### PROBLEMS TO SOLVE
A: Translate this sentence from the birth story below into Spanish: "The tub felt glorious, and the contractions were easy in the warm, bubbling water."
B: Duplicate the birth story below word for word, everything from "A day went by, while" down to "during that night.".
C: Finish out the next part of the birth story below, picking up after its last sentence.

### SUPPLIED TEXT
********

A day went by, while the contractions got more intense and closer together. Laura, my midwife, popped over a few times, and I remained active and excited for my baby to be born. Around midnight, my husband, Brandon, and I went for a walk around the block because I had a lot of excess energy, and Laura arrived and joined us for the second block. The full moon had disappeared behind the clouds and the night was perfectly still.
As the contractions came more intensely, my husband talked to me about the baby and rubbed my back or arm, and I concentrated on pictures of babies, imagining my cervix opening and my baby coming out. I wanted to go into the hot tub, where I would birth, so first we went outside once more, and saw the moon, taking a few pictures by my day lilies, which were in bloom during that night.
The tub felt glorious, and the contractions were easy in the warm, bubbling water. We sang to a favorite CD, until I felt too hot, and wanted to get out to walk more. After walking around the house a bit, I noticed that the sun was rising, and here was daylight of my third laboring day. So I went out to pace on my patio alone, and refuel. I have a clear memory of the dew on the grass and the birds chirping as the sun poked its new beams into the sky.
When I came in, I told Laura that I felt ready to push. She examined me and found that the anterior lip of my cervix was being pinched by the baby's head and had swelled up, because the head was presenting a bit crookedly. She would need to adjust and hold the swelled lip while the head pushed past it. My hopes of a powerful pushing experience, squatting in the hot tub were far from the reality of laying just about on Laura's lap, on my couch, while she adjusted the lip internally, asking me to push, or not push for two and a half hours, while the head moved past. That was the worst part of the labor, being so physically confined to one spot, and trying to be patient when I really wanted to just have the baby.
Finally the lip was pushed back and the baby's head past it, having straightened out from the process. Laura said I was free to push the baby out, but we should go on a bed, because she thought the uterine infection risk of birthing in the hot tub too great after all this time, and internal assistance.

********

### DATA FOR REVIEW
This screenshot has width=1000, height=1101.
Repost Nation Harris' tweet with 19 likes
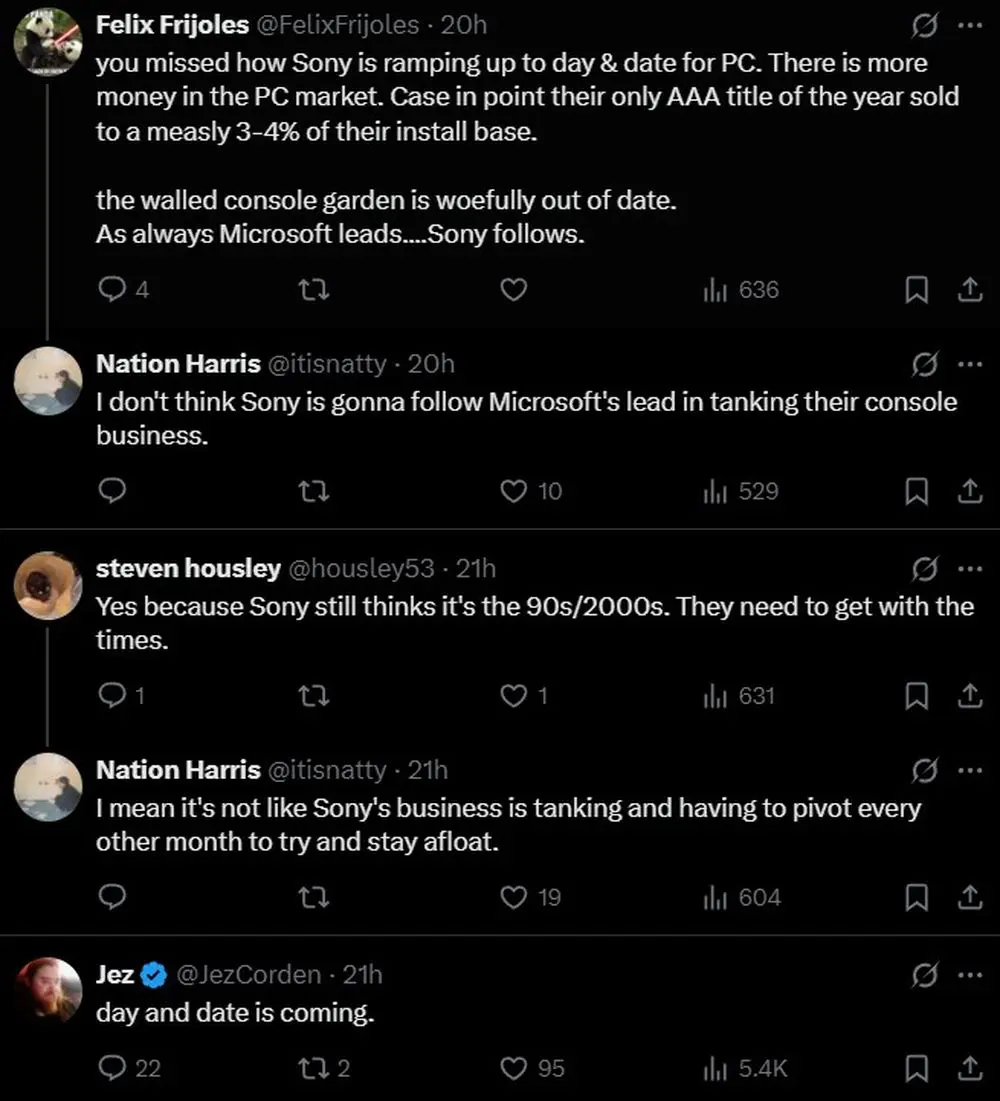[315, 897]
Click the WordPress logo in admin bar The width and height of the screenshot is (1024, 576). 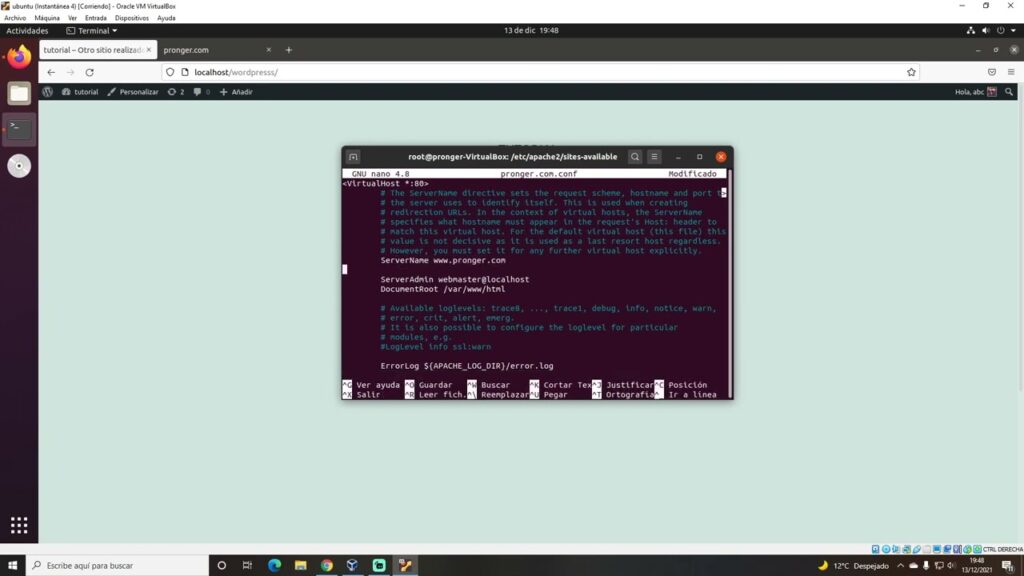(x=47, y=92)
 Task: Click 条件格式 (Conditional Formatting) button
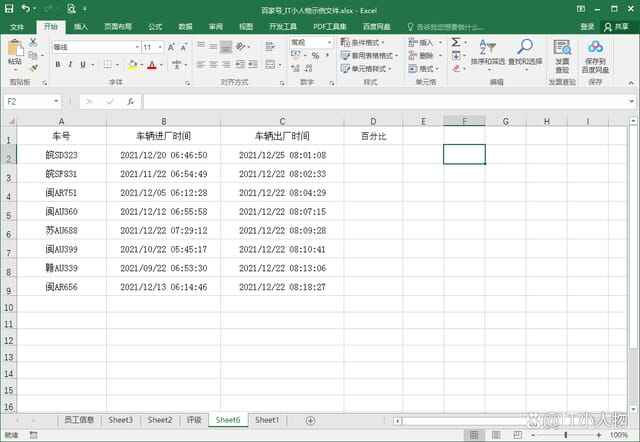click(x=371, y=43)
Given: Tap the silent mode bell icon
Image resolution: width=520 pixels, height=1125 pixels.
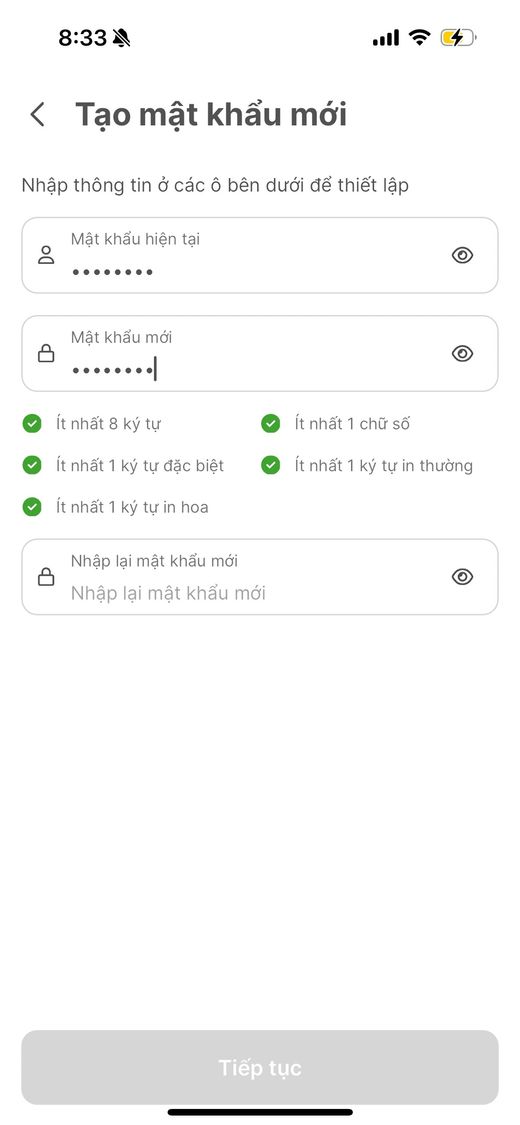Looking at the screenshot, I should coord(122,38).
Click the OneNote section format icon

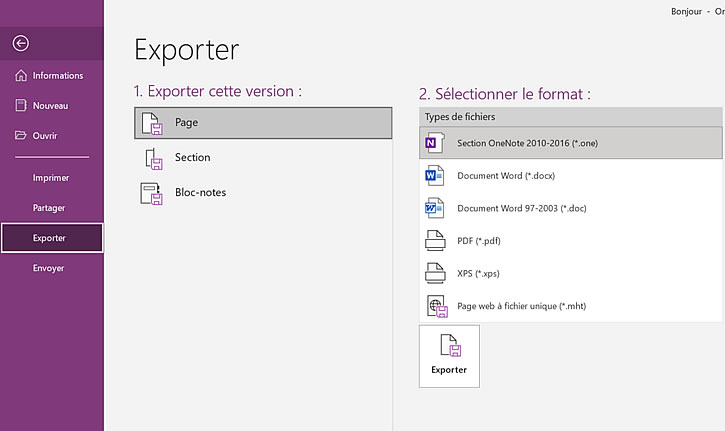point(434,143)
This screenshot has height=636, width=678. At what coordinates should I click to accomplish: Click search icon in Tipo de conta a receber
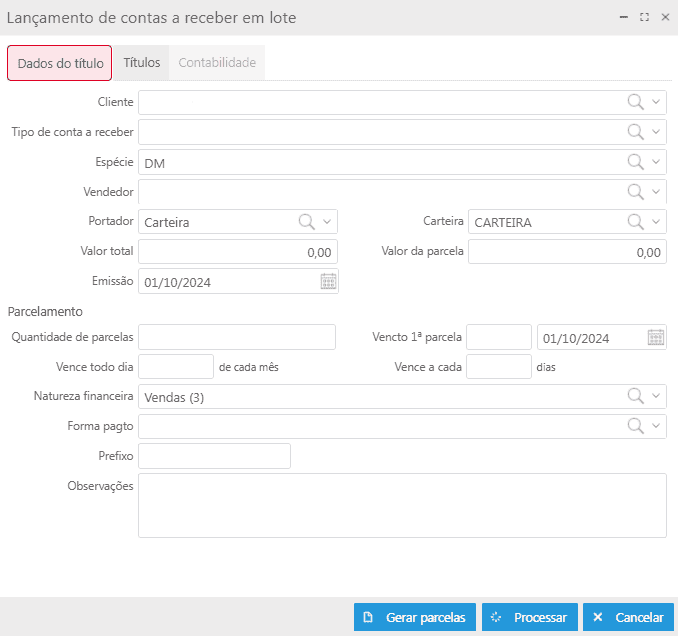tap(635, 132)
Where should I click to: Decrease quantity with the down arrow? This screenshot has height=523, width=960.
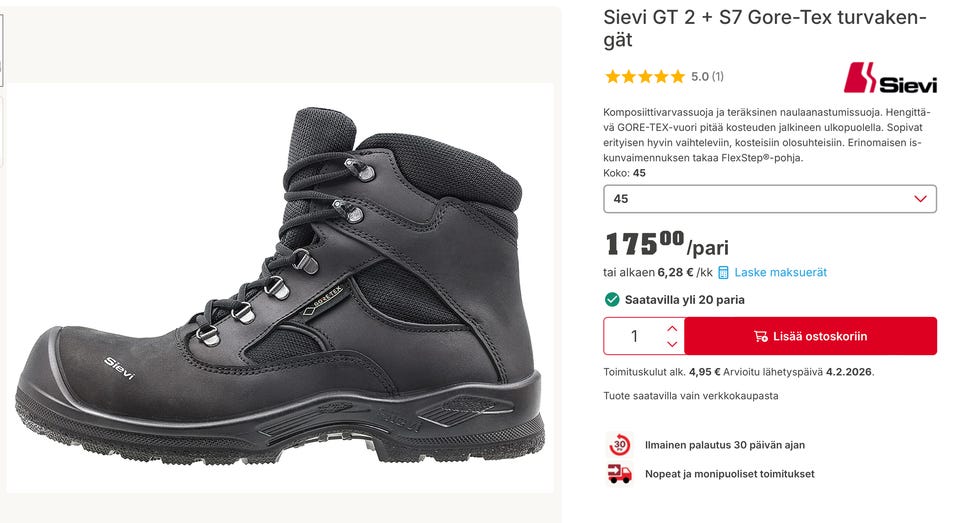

********

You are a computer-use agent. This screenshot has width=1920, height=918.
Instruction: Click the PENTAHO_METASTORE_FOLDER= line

********

### YOUR WRITTEN ANSWERS
A: La bañera se sentía gloriosa, y las contracciones eran suaves en el agua tibia y burbujeante.

B:
A day went by, while the contractions got more intense and closer together. Laura, my midwife, popped over a few times, and I remained active and excited for my baby to be born. Around midnight, my husband, Brandon, and I went for a walk around the block because I had a lot of excess energy, and Laura arrived and joined us for the second block. The full moon had disappeared behind the clouds and the night was perfectly still.
As the contractions came more intensely, my husband talked to me about the baby and rubbed my back or arm, and I concentrated on pictures of babies, imagining my cervix opening and my baby coming out. I wanted to go into the hot tub, where I would birth, so first we went outside once more, and saw the moon, taking a few pictures by my day lilies, which were in bloom during that night.

C:
We went upstairs, onto our bed, and I pushed and pushed. I laid on my side to keep my blood pressure lower because of my pre-eclampsia during late pregnancy, and the toll of a long, tiring labor. I remember the hot sun coming in through the window, as Laura told me I could reach down and touch my baby's head during a contraction. It felt incredible, a warm little head with soft hair. I pushed hard for two hours, when finally, I felt him bulging in me, almost out. All of a sudden Brandon was shouting that the head was out, and to keep pushing. I felt a whoosh and an emptiness as Cassidy seemed to slip out of me. Brandon put him on my hip, and I cried out with joy, talking non-stop to my new baby. He seemed so big and like such a perfect little human. I couldn't believe he had just been part of me.
Brandon says that Laura sort of pulled him out once his head came, because his arm was up, being born with the shoulders. It turns out that his hand was up by his eye (a big red mark was there a few minutes) during the whole labor, which had caused his head to present crookedly, and the whole labor to be slower and tougher. I tore and had stitches but healed quickly.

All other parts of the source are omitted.